» **Problems and tasks**
[a] Please condense the paragraph of the Eric Davis article that begins "Davis was to complete his valiant return" into a single shorter sentence that keeps its main facts.
[b] Edit the Eric Davis article starting with "Orioles' Davis Ready" and going on through "at Camden Yards.", changing "right field" to "left field".

» **Given passage**

____________________

Orioles' Davis Ready To Make Valiant Return


BALTIMORE - Eric Davis is ready to play baseball again.

Davis was to complete his valiant return from colon-cancer surgery by starting in right field today for Baltimore in the first game of a day-night doubleheader against Cleveland. It will be his first game since undergoing the operation June 13.

"I'm not selfish or trying to make a statement or anything on my own," Davis said yesterday. "I've been a baseball player for a long time. This is what I do. I just consider myself going back to work.

"I knew this day would come. I just didn't know when or where."

The timing of his return was much more uncertain than the location. From the moment he began working out with the Orioles on Aug. 22, Davis knew he wanted to make his triumphant return at Camden Yards.

"I think for the organization, as well as the fans, they deserve it for the support they've given me all year," Davis said.

____________________

» **Stored items**
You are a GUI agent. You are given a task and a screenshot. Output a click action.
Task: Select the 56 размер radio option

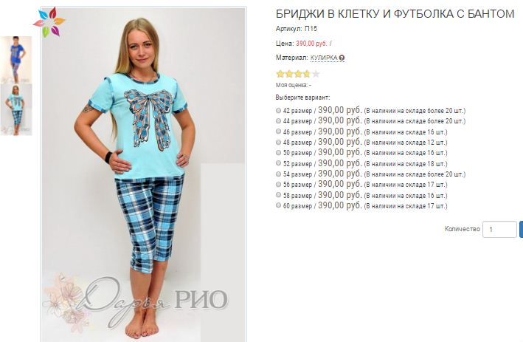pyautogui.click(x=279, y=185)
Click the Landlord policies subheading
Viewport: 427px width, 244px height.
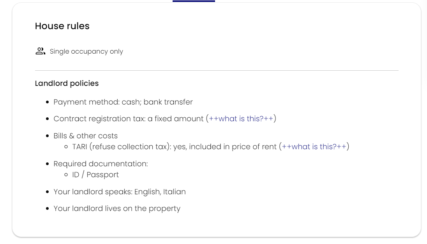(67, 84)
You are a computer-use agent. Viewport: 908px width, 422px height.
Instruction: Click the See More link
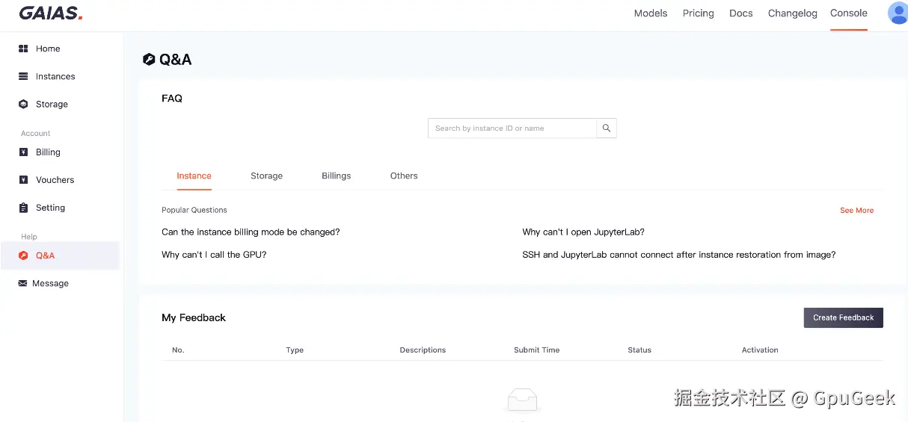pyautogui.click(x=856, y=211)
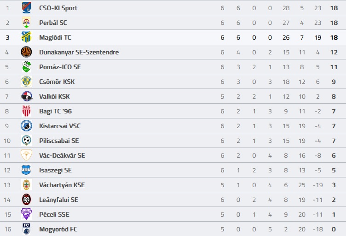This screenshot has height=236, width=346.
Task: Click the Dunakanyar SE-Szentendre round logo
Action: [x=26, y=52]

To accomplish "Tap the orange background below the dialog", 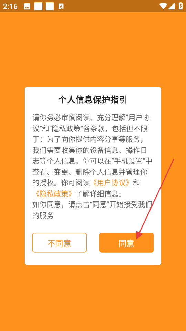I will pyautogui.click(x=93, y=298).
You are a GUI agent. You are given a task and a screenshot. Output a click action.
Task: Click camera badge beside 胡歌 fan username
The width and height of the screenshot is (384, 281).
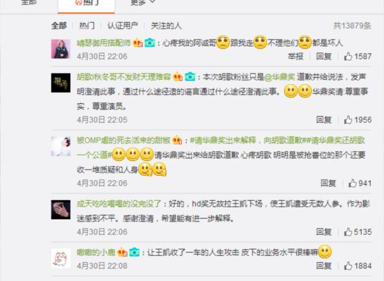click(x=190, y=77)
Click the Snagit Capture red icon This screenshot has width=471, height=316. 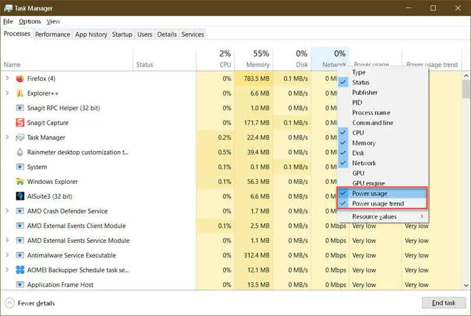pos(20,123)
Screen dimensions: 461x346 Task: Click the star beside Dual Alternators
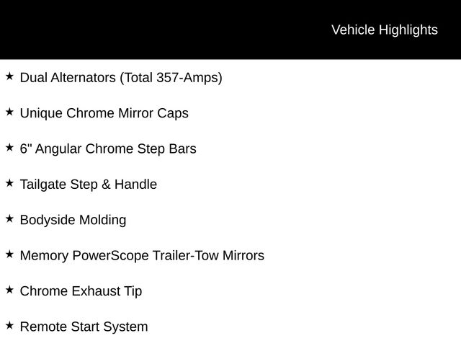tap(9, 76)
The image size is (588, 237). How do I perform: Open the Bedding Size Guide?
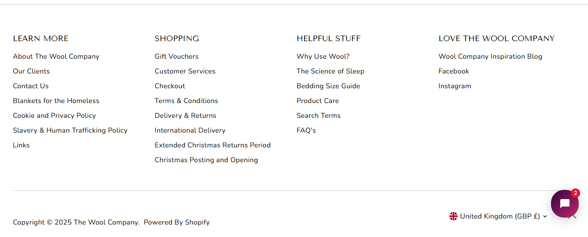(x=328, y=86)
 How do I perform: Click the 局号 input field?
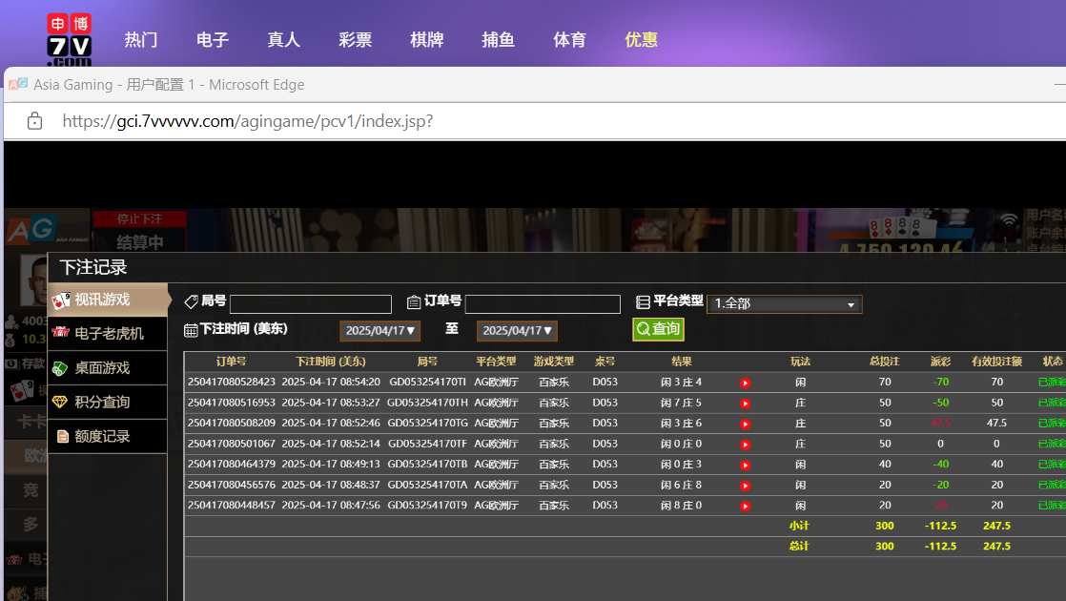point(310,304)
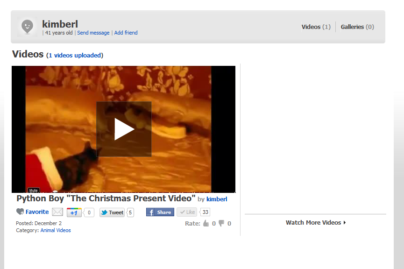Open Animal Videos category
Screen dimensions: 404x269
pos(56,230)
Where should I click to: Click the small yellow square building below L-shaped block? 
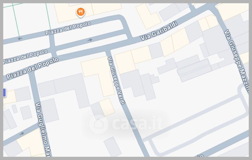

____________________

» **Written responses**
[a] Davis was set to start in right field for Baltimore today in the first game of a day-night doubleheader against Cleveland, his first game since his colon-cancer surgery on June 13.

[b]
Orioles' Davis Ready To Make Valiant Return


BALTIMORE - Eric Davis is ready to play baseball again.

Davis was to complete his valiant return from colon-cancer surgery by starting in left field today for Baltimore in the first game of a day-night doubleheader against Cleveland. It will be his first game since undergoing the operation June 13.

"I'm not selfish or trying to make a statement or anything on my own," Davis said yesterday. "I've been a baseball player for a long time. This is what I do. I just consider myself going back to work.

"I knew this day would come. I just didn't know when or where."

The timing of his return was much more uncertain than the location. From the moment he began working out with the Orioles on Aug. 22, Davis knew he wanted to make his triumphant return at Camden Yards.